Hier geht keiner gut mit dem anderen um: Ralph Hönicke als Doctor, Markus Michalik als der Idiot Karl, Ulf Deutscher als Hauptmann und Florian Stamm als Franz Woyzeck (v.li.) Foto: Björn Klein

An der WLB Esslingen ist die mit Songs von Tom Waits angereicherte Fassung von Büchners „Woyzeck“ wieder ins Programm genommen worden. Sehenswert – nicht nur für Gymnasiasten!

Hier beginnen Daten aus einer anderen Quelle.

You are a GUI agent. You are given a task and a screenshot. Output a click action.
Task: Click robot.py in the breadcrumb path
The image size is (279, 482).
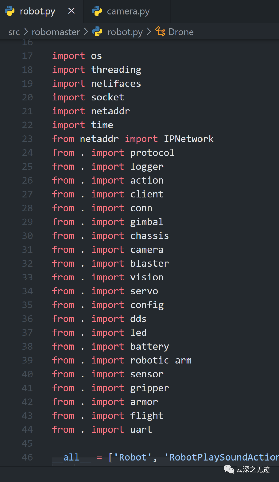(x=125, y=32)
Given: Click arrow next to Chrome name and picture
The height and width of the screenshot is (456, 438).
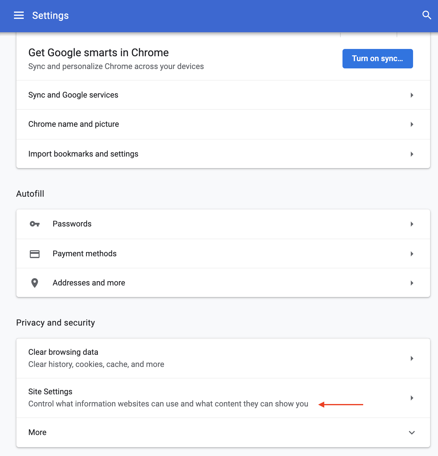Looking at the screenshot, I should [412, 124].
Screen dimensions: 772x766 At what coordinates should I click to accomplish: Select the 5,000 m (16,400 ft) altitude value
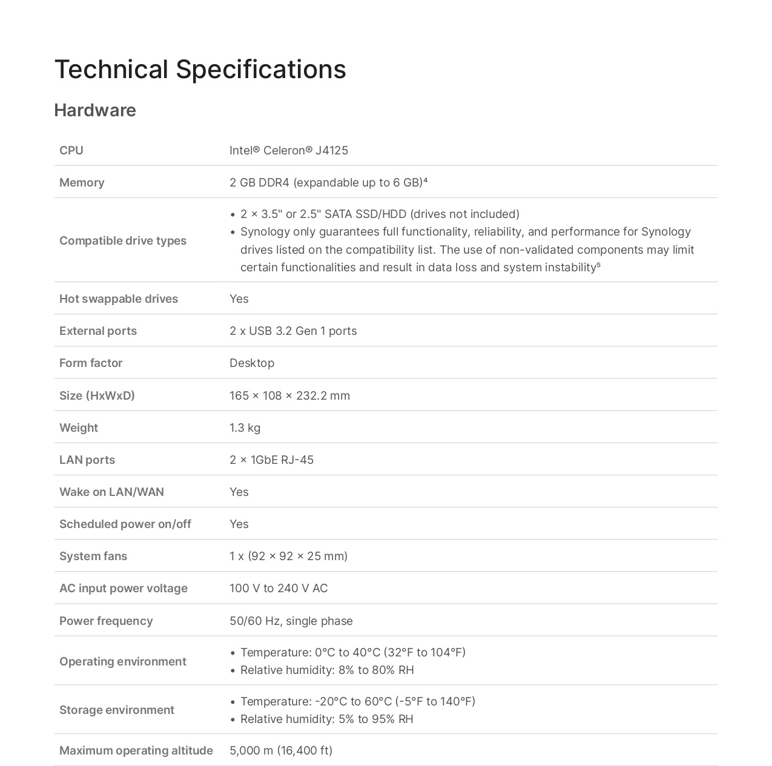(281, 750)
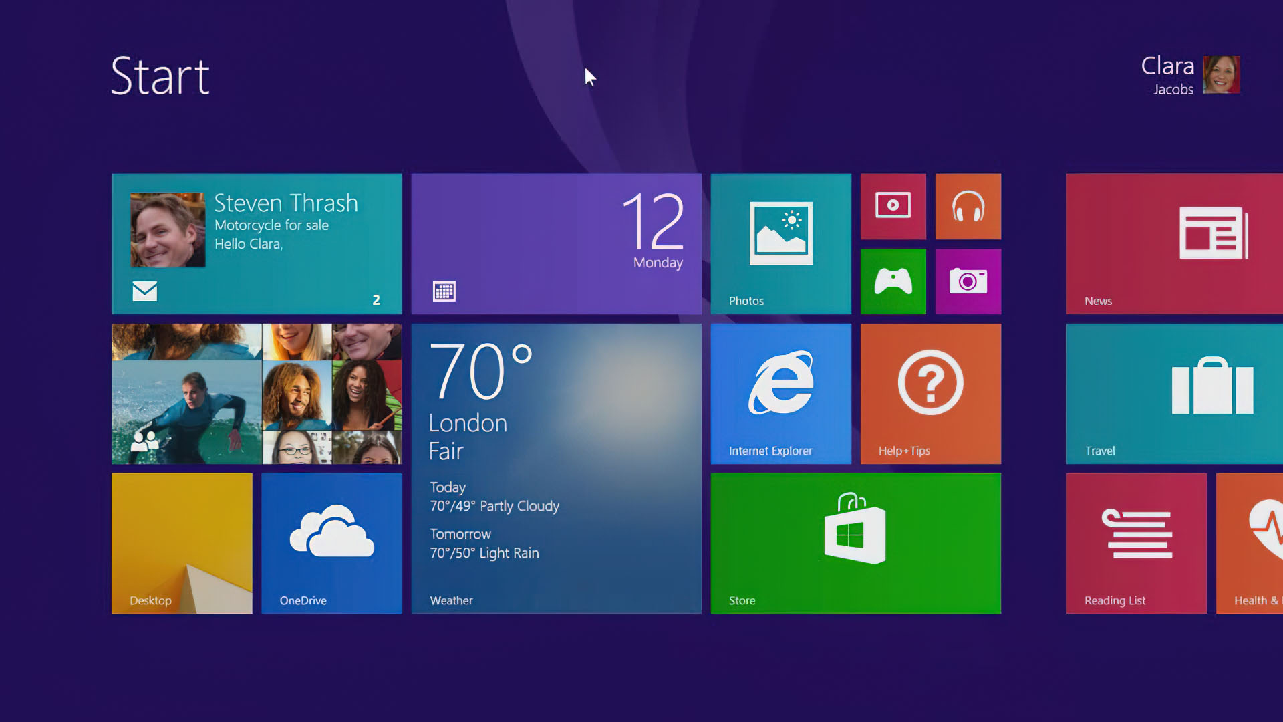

Esslingen - Liebe Gymnasiasten, Georg Büchner ist kein Sternchenthema mehr; fürs Abi 2019 sind jetzt andere Autoren gefragt. Schade eigentlich. Denn was dieses hitzköpfige Genie vor fast 200 Jahren als Fragment hinterlassen hat, ist nach wie vor so verstörend wie modern. In kurzen Bildern sind schlaglichtartig Szenen aus dem Leben des Franz Woyzeck aneinander gereiht, einer von den ganz kleinen Leuten. „Wenn wir in den Himmel kämen, müssten wir dort donnern helfen“, sagt er einmal zu seinem Hauptmann, der ihn schlimmer wie einen Hund behandelt. Noch wüster geht nur noch der Doktor mit Woyzeck um, der ihn für medizinische Experimente missbraucht und auf eine Erbsendiät gesetzt hat – ganz so wie es der Maggi-Erfinder Justus Liebig auch propagiert hat. Bis Woyzeck den Verstand verliert und das Liebste tötet, was er hat: seine Marie.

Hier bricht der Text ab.